La fertilidad de Europa

Ningún país europeo, con la excepción de Francia, presenta una tasa de fertilidad que permita el mantenimiento del actual volumen de población, es decir, la equivalente a dos hijos por mujer. A esta se acerca bastante Irlanda también, que hasta los años noventa poseía la tasa de fertilidad más alta entre todos los países de Europa Occidental, pero que ahora se halla en fase descendente, aunque de evolución desigual, con una tasa de 1,96. La distancia respecto al umbral que asegura la estabilidad de la población, con todo, varía mucho según los países. Hay algunos, como Reino Unido y Suecia, que tienen tasas superiores a 1,8 hijos por mujer y que, sobre todo, dan muestras de estabilidad, cuando no de tendencia al aumento, en comparación con los años noventa del siglo pasado. Algo parecido puede decirse de otras naciones, como Países Bajos, con una tasa más baja, en torno al 1,7, pero también superior a la de los años noventa y a la primera década del siglo XXI. En el otro extremo están los países que los demógrafos consideran de baja fertilidad, los de menos de 1,5 hijos por mujer, entre los que se encuentran casi todos los países del Mediterráneo, con la excepción de Chipre, pero incluyendo a Italia y España, así como un buen número de países de Europa del Este, y también Alemania, por más que esta se halle próxima al umbral del 1,5.

Una población con una fecundidad por debajo del nivel de reproducción es una población que envejece inexorablemente, provocando desequilibrios en el gasto sanitario y en el de las pensiones, que pesa sobre las cada vez más reducidas generaciones jóvenes. Además, con toda la sabiduría y experiencia que podemos reconocer a los ancianos, si estos prevalecen en la población es más difícil que una sociedad sea capaz de generar innovación cultural, científica y tecnológica. Tampoco hay que olvidar que en las sociedades democráticas las decisiones relativas a la fertilidad son fruto de la libertad. Esto significa que ofrecen la posibilidad de decidir el tener o no tener hijos o la de tener el número deseado, al reducirse las restricciones materiales y culturales que limitan la libertad de elección. Sin embargo, el hecho de que en todas las sociedades europeas, y de manera más acusada en las de menor fertilidad, exista una brecha entre el número deseado de hijos y el número de hijos que efectivamente se tienen, indica que aún hay limitaciones para una libre decisión en materia de fertilidad que podrían ser alentadas por decisiones políticas. En esta perspectiva, las diferencias entre los países anteriormente señalados pueden ofrecer pistas significativas.

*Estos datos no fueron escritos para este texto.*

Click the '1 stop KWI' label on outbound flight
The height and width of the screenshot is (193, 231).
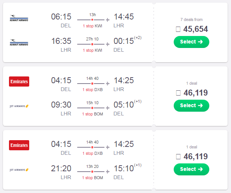(x=92, y=26)
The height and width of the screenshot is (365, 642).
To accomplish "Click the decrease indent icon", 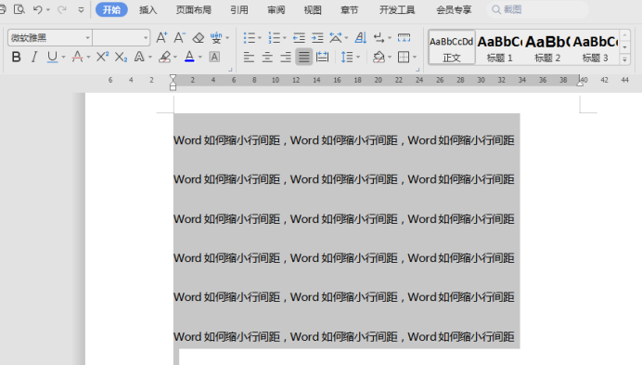I will point(299,38).
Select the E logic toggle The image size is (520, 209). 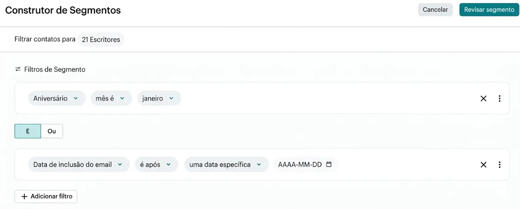coord(28,131)
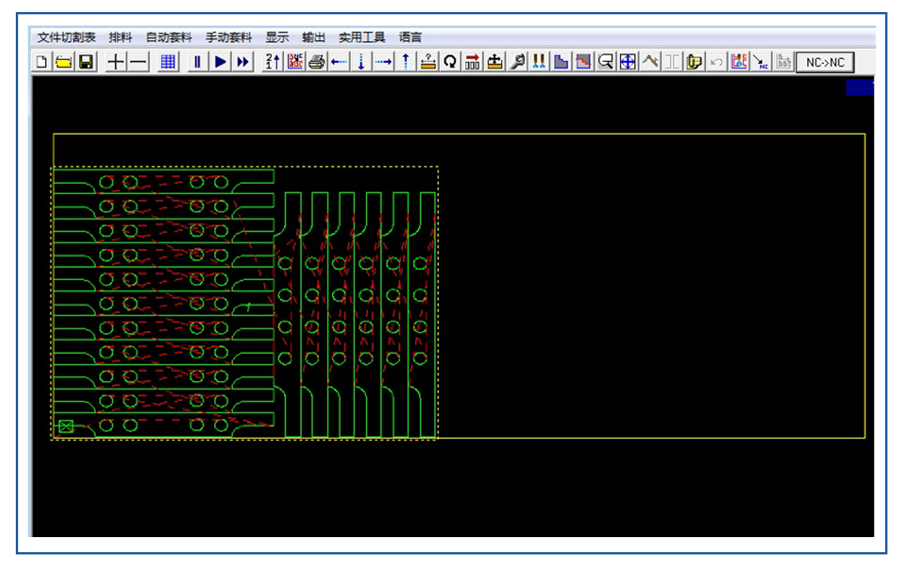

Las tasas de fecundidad más altas se localizan en los países en los que la tasa de empleo femenino es más alto, la posibilidad de modificación del nivel de compromiso con el trabajo resulta más fácil y reversible, y las subvenciones de los costes de los hijos a través de servicios y/o transferencias monetarias son más generosas. Por el contrario, en países como Italia, donde una baja tasa de empleo femenino viene acompañada por un apoyo estatal al coste de los hijos escaso y a menudo fragmentario y por servicios insuficientes, la fertilidad no solo es baja, sino que tiende a disminuir. Al mismo tiempo, la pobreza infantil es alta. En la medida en la que la mayor parte de las mujeres espera, y desea, incorporarse al mercado laboral e invertir en una profesión, la posibilidad de disponer de instrumentos para conciliar esta aspiración con la maternidad se convierte en crucial para las opciones de fertilidad.

Es difícil, e incluso poco oportuno, proponer una política europea en apoyo de la fertilidad. Lo que no obsta para reconocer que ciertas directrices europeas a favor de la igualdad de oportunidades entre hombres y mujeres, así como la directiva sobre permisos de maternidad y parentales, la definición de los objetivos mínimos de cobertura para los servicios de la infancia, y más recientemente la adopción del discurso sobre la inversión social han contribuido a reformular las políticas en apoyo de la fertilidad como políticas a favor de la igualdad de oportunidades y, al mismo tiempo, de la inversión social. Pero para desarrollar estas políticas es necesario que los distintos países se muestren sensibles hacia su propio capital humano, masculino y femenino, autóctono o inmigrante, invirtiendo en él y no desperdiciándolo. Y es necesario que a los jóvenes se les ofrezcan perspectivas de vida lo suficientemente positivas. Ambas condiciones son particularmente frágiles en muchos de los países con las tasas de fertilidad más bajas.

Chiara Saraceno es escritora y socióloga italiana. Traducción de Carlos Gumpert.